Regent had the option to buy out the cable channel and ultimately did, though Showtime gets to broadcast the movie for free later this year as part of the deal. Condon had no trouble signing on with a company that, up to that point, had nothing but made-for-TV movies on its roster. After all, save for the Candyman sequel, Condon's own résumé read like late-night cable listings.
"To be fair, they were only a year old, so they didn't have a rep at all," says Condon, whose next film is about the first Jewish Miss America. "I've done a few cable movies, and I know those are the bread and butter for these kinds of companies, so that didn't bother me. I was just grateful there was somebody who responded so strongly to the script, because we hadn't found that person anywhere else."
But getting the film made was easy compared with actually getting it into theaters. In 1998, the film screened at Sundance to critical acclaim, despite being shown at midnight in the middle of a snowstorm. No distributor wanted it: Either they had too many "gay" films, or they didn't want to touch a "gay" movie. And a year ago, Regent was in no financial position to distribute and promote Gods and Monsters itself.
Initially, Condon was crushed, but all that changed after Sundance, when Jarchow began talking about how extraordinary the film was: "like capturing lightning in a bottle," he told the writer-director. That's when Jarchow decided to pay off Showtime -- "out of his own pocket," Condon recalls -- to give the movie a proper release.
"That will remain one of those great moments," says Condon, who is still amazed by Jarchow's commitment. "It probably takes someone like that, who's a bit of an outsider, to do that. When you've been in Los Angeles too long, you forget how to take a risk."
Eventually, Lions Gate agreed to distribute the movie, but even then, Gods and Monsters didn't receive the publicity boost hindsight might suggest it needed.

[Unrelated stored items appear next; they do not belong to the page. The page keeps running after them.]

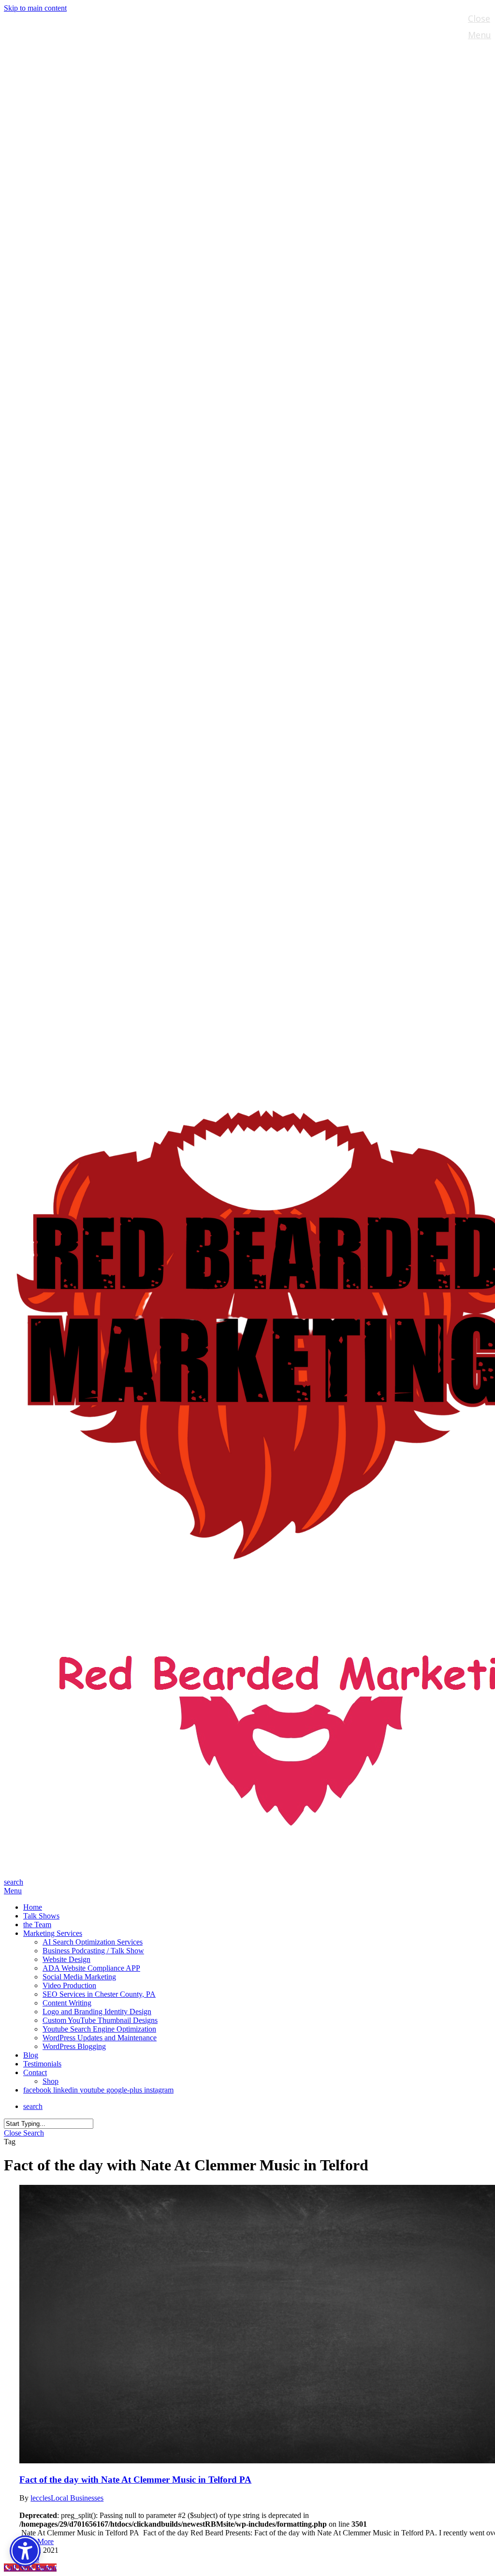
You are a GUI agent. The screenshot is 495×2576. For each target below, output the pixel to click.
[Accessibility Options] (25, 2550)
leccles (40, 2498)
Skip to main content (35, 8)
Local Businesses (77, 2498)
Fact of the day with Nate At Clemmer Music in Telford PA (135, 2479)
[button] (13, 1891)
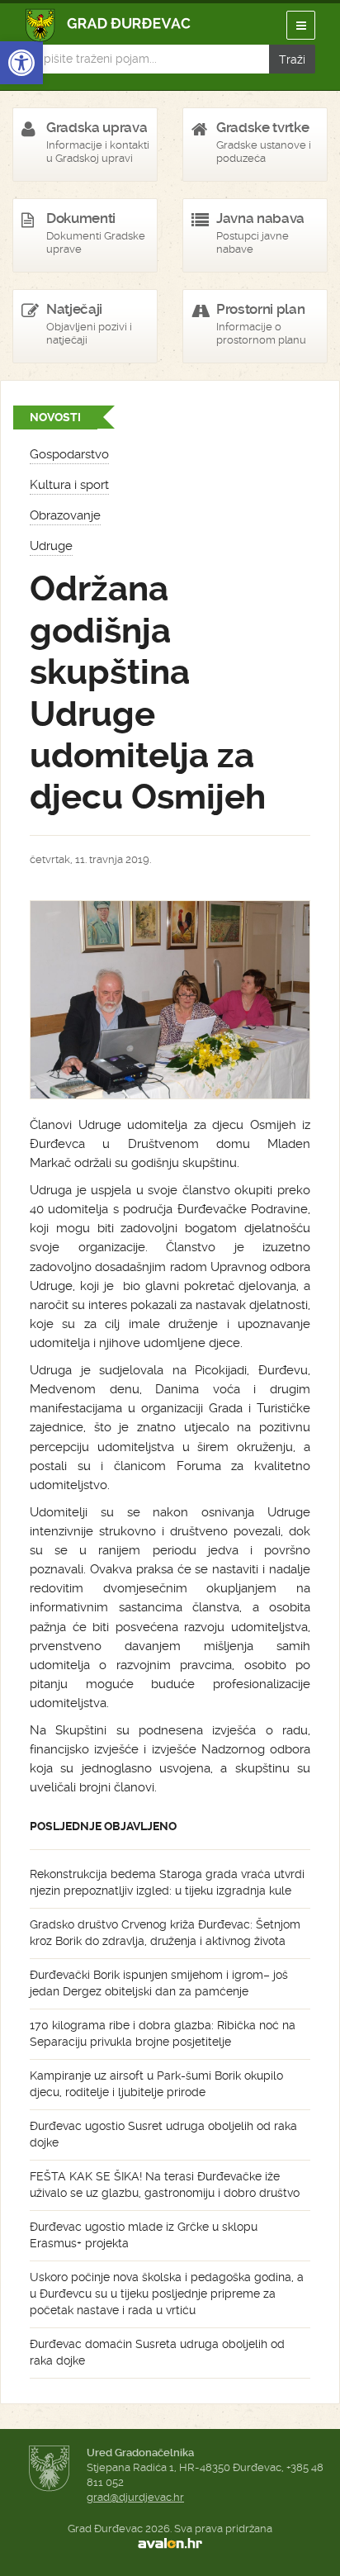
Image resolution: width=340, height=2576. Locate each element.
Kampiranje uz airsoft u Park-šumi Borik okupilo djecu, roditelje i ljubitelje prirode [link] (156, 2084)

Condon says it never played in more than 120 theaters across the country, mostly because Lions Gate was too busy pushing the Nick Nolte-James Coburn father-and-son drama Affliction. Still, Gods and Monsters would go on to win several significant awards, among then the National Board of Review's honor for best picture, a Golden Globe for best supporting actress (Lynn Redgrave), and, of course, the Academy Award for best screenplay adaptation.
When Condon went up to accept his Oscar near the end of the four-hour ceremony, he used the forum to say something about how Hollywood had turned its back on James Whale. The audience, ready to head for the parties, glared at him with "hostility and boredom," Condon recalls.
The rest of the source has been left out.